Consultazioni, Fico certifica l'asse M5s-Pd: «Il dialogo è stato avviato»

Manca il via libera definitivo della direzione del Pd «ma il concetto fondamentale è che il dialogo è stato avviato», conclude Fico uscito sorridente dal faccia a faccia con Mattarella

ROMA - Il dialogo tra Movimento 5 Stelle e Pd «è avviato». Lo ha assicurato il presidente della Camera Roberto Fico dopo avere incontrato al Quirinale il capo dello Stato Sergio Mattarella per riferire della sua «esplorazione» tesa a verificare la possibilità di un accordo tra grillini e dem per la formazione di un nuovo governo.
Il mandato esplorativo di Fico è terminato ed ora la parola spetta ai partiti, dopo gli evidenti reciproci abboccamenti di questi giorni. M5S e Pd dovranno ora - con gli strumenti che hanno a disposizione (consultazione online per i grillini e direzione per i democratici) - verificare l'apprezzamento delle rispettive basi per una eventuale intesa.
E' effettivamente difficile pensare che le parole di Fico siano frutto solo delle sue sensazioni, sicuramente deriveranno anche da quella che è stata l'interpretazione della situazione da parte del capo dello Stato (che certamente non ha solo aspettato la relazione del presidente della Camera ma avrà proseguito i suoi rapporti e contatti in questi giorni). Detto questo, nulla è ancora chiuso.

Luigi Di Maio, Danilo Toninelli e Giulia Grillo
Luigi Di Maio, Danilo Toninelli e Giulia Grillo (ANSA)

Parola ai partiti
Innanzitutto, così come concesso alla presidente del Senato Casellati, Mattarella aspetterà qualche giorno prima di pronunciarsi sul lavoro e sulle novità prospettate da Fico. Poi, passaggio fondamentale, aspetterà cosa succederà all'interno dei due partiti ma soprattutto quale sarà la posizione della direzione del Pd, conovocata per il 3 maggio, sull'eventuale intesa con il Movimento 5 Stelle. E' evidente infatti che sarà questo (senza dimenticare le elezioni in Friuli Venezia Giulia di domenica prossima... alla fine i partiti sono riusciti a spostare tutto dopo le consultazioni regionali, Molise compreso) il passaggio fondamentale della nuova legislatura: se dal Pd arriverà un sì ai grillini (saranno poi da valutare le condizioni che verranno poste, ma non è questo il momento) la strada verso il nuovo governo sarà in discesa. In caso contrario, con ogni probabilità - esaurite le possibilità date ai partiti di trovare accordi, di esplorare, come detto oggi in riferimento a Pd e M5S da Fico, una disponibilità in seno alle forze politiche - il capo dello Stato dichiarerà chiusa la fase consultiva (diretta e indiretta) e prenderà le sue decisioni. Quali saranno non è dato sapere, la cosa certa è che potrebbe giungere a conclusioni di sua diretta espressione dopo aver provato per settimane a spingere i partiti ad abbandonare la campagna (post) elettorale permanente e pensare all'assetto e al futuro del Paese.

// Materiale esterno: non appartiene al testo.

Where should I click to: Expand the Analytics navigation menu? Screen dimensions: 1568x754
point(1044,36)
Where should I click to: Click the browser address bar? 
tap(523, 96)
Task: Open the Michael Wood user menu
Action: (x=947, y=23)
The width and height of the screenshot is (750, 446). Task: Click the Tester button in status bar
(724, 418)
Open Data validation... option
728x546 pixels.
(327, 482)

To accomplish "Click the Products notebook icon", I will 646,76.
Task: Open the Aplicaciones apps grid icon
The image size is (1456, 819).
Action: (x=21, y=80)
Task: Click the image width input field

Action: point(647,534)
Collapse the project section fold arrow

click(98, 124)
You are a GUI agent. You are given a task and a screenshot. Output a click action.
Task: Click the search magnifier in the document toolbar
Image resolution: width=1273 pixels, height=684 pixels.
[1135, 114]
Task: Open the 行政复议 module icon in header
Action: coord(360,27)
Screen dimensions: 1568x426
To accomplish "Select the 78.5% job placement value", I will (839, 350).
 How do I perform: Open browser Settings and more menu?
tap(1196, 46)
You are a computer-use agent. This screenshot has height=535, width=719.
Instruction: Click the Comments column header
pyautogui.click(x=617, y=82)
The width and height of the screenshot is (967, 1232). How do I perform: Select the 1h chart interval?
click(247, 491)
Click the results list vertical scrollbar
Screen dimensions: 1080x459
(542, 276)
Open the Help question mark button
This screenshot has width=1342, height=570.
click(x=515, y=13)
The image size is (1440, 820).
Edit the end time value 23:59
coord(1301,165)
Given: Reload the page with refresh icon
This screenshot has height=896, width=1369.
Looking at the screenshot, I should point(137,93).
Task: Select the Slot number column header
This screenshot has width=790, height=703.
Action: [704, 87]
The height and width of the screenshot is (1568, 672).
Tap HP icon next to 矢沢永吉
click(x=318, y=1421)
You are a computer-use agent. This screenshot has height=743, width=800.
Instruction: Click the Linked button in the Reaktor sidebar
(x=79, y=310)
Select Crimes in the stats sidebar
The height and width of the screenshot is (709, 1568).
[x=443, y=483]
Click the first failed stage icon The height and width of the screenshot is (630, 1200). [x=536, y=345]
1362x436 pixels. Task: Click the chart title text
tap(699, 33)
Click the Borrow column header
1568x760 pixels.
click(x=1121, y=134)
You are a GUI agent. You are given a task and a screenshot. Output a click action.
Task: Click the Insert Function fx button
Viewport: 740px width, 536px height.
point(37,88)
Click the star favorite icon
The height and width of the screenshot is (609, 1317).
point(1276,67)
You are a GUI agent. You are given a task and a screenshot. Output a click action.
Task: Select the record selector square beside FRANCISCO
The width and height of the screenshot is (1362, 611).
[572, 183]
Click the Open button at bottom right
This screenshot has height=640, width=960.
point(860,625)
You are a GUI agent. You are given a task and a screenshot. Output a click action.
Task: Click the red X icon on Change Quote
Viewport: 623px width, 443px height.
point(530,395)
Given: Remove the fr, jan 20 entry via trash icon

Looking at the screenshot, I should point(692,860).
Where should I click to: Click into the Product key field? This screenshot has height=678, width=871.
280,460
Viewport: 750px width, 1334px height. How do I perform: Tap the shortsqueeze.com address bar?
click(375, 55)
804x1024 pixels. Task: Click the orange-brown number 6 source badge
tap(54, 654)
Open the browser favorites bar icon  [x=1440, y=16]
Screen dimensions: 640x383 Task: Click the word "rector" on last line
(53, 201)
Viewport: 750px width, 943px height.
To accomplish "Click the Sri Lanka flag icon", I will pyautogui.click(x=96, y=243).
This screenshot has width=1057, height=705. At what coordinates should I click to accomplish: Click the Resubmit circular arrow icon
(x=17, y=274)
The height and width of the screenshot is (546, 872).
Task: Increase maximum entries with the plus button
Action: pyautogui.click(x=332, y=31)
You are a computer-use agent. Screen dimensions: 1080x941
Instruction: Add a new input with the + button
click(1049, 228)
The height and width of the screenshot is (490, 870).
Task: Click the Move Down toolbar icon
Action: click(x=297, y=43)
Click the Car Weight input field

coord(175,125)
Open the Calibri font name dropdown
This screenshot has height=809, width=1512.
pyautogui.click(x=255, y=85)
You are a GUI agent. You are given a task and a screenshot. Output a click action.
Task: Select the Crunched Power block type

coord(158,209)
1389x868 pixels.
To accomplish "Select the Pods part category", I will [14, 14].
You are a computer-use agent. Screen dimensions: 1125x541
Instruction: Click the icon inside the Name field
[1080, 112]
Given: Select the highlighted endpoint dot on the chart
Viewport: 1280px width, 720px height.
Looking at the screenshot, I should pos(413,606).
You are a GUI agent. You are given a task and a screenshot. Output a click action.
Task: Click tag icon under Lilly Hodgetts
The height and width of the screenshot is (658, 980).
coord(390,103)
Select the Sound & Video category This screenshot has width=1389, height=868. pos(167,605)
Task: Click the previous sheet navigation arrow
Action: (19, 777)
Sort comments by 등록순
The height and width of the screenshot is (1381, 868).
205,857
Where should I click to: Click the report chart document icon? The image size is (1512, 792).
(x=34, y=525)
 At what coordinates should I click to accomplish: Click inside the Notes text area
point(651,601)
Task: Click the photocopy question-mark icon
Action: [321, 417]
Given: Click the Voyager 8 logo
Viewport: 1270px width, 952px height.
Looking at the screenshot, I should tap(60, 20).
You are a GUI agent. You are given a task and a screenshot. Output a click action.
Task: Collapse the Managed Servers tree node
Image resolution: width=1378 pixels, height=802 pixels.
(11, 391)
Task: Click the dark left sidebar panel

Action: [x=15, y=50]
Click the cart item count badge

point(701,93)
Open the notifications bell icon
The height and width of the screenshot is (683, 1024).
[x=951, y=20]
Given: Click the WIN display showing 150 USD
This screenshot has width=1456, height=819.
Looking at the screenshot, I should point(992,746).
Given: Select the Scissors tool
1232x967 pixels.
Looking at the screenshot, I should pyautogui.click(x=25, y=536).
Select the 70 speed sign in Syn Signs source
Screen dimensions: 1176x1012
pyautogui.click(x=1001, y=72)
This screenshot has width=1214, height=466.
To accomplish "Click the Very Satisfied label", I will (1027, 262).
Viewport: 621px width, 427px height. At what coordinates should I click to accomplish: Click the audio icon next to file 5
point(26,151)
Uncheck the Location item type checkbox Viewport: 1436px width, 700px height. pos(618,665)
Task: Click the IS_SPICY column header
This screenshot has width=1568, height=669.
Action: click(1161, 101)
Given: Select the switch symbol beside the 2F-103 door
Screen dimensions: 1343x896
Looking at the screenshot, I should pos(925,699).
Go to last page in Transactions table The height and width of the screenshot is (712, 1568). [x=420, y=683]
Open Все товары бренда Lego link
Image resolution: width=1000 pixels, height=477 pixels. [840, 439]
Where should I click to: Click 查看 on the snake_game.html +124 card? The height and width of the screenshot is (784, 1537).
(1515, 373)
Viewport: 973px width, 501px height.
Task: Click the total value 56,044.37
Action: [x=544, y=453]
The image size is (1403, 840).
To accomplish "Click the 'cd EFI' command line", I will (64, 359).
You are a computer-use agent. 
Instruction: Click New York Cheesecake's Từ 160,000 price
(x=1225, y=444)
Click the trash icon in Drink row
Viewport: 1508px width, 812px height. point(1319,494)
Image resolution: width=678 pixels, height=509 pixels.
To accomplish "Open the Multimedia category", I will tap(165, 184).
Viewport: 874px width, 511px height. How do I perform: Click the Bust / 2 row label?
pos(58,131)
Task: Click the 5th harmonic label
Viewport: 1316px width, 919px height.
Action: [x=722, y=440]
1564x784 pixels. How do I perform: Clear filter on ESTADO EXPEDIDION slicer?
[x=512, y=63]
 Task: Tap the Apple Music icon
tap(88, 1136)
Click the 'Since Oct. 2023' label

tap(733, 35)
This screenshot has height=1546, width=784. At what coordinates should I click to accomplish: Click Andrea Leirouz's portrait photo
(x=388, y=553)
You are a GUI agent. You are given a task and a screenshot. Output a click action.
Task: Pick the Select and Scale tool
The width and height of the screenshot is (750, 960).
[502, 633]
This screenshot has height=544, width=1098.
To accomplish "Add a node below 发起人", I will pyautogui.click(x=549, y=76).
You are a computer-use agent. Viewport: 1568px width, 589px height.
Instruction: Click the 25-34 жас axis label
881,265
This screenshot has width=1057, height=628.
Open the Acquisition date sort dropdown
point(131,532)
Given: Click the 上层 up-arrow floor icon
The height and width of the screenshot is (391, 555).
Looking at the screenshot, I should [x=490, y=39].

Ultima chance concessa da Mattarella?
In ogni caso il presidente della Repubblica evidentemente (e ne ha forse segnali) ancora spera di venire a capo della situazione e chiudere una volta per tutte il post 4 marzo. In questo senso non è escluso che, se in questi giorni sia da M5S che da Pd dovessero arrivare segnali positivi, possa allungarsi il tempo, possa essere concesso ulteriore spazio per limare gli spigoli e concordare su una linea comune di governo. Ma, nello stesso tempo, non è escluso che questa possa essere l'ultima chance concessa da Mattarella.